E ora è arrivato pure Faiva…

Le squadre che puntano allo Scudetto possono aggiungere questi talenti, ed è un bene per tutto il campionato. Faiva sarà sicuramente un valore aggiunto, per loro, ma anche per il Top12 in generale. Conoscendo Vittorio (Munari, ndr), non ho dubbi sul fatto che abbia portato in Italia un giocatore di alto profilo. Va detto, però, che a Padova, comunque, c’erano già tantissime individualità di spessore. Quindi non sarà la stella assoluta, ma un gran giocatore in mezzo ad un gruppo di altri grandi giocatori.

Andando oltre il mero campo, come sta andando il lavoro con i permit player?

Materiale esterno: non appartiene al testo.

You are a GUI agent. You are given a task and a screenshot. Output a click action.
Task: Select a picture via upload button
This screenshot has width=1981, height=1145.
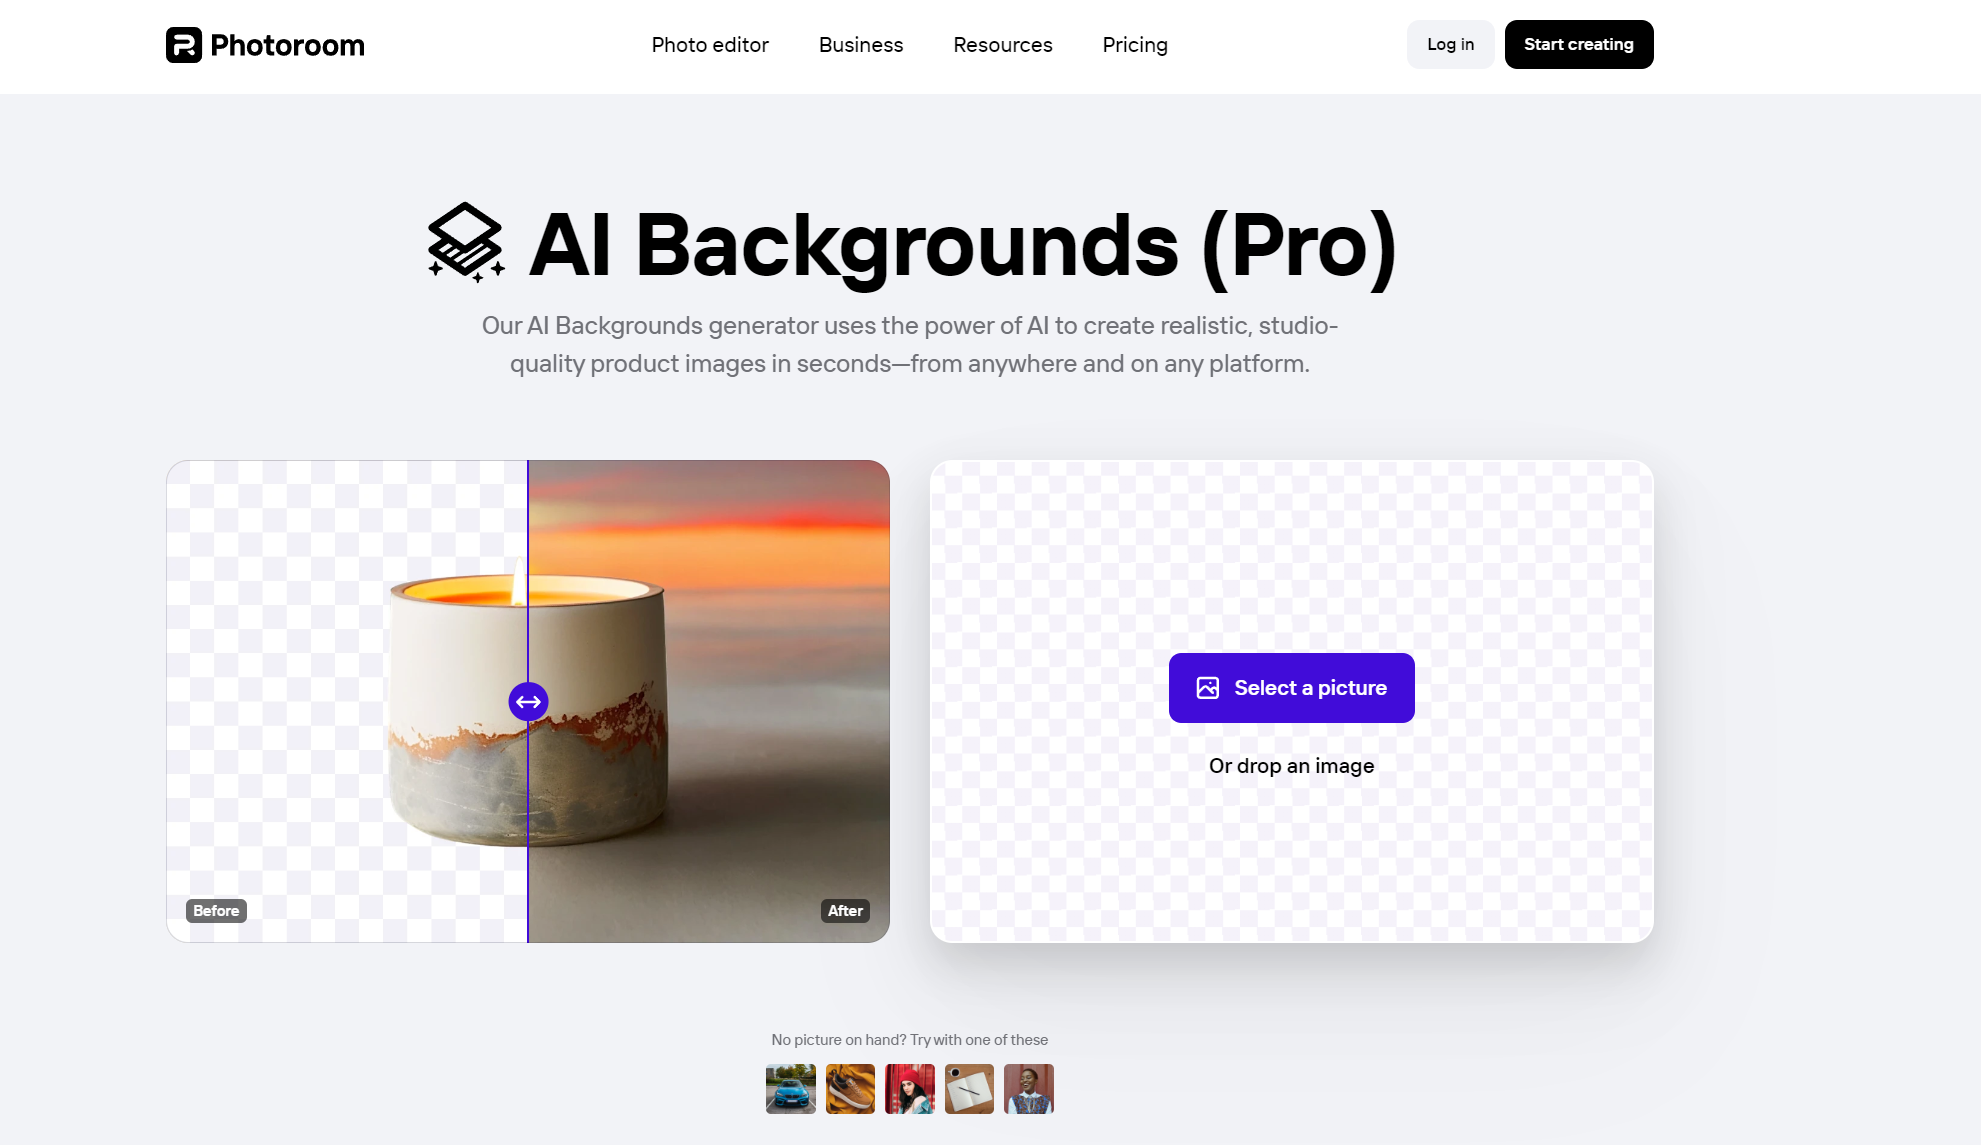(1290, 687)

Stimola un’attenta analisi in termini di gestione delle risorse. Noi, per certi versi, siamo fortunati in tal senso, perché Buonfiglio, il permit player “inverso” (si allena con le Zebre e raggiunge il Veneto in settimana solo se non è convocato in franchigia, ndr), essendo stato qui per tanti anni, è di fatto percepito da tutti come un giocatore del club. Chiaro che i ragazzi nel suo ruolo possano patire questo genere di concorrenza, ma fa parte del gioco e deve essere uno stimolo in più per lavorare al meglio.

Credo, peraltro, che questa soluzione sia importante sia per Buonfiglio che per noi. Alla fine ha giocato minuti veri, con costanza, solo con Mogliano, tenendo vivo il ritmo gara. Diversa, invece, è stata la gestione dei giocatori nostri che fanno i permit/invitati a Treviso. Alongi, ad esempio, ha fatto tutta la preparazione con il Benetton Rugby, e all’inizio, appena arrivato, pur notandone subito le qualità, abbiamo calibrato il suo ingresso in squadra, anche per rispetto dei ragazzi che si erano allenati molto bene qui con noi. Quando hai a che fare con un gruppo di 35 ragazzi, con permit, hai un grande lavoro da svolgere anche per quanto concerne le relazioni umane. Io cerco di essere sempre sincero e diretto con tutti. Semplicemente perché rispetto i ragazzi. Questo, però, alle volte, ha due facce della medaglia, perché dico le cose in modo franco, sia nel bene e nel male.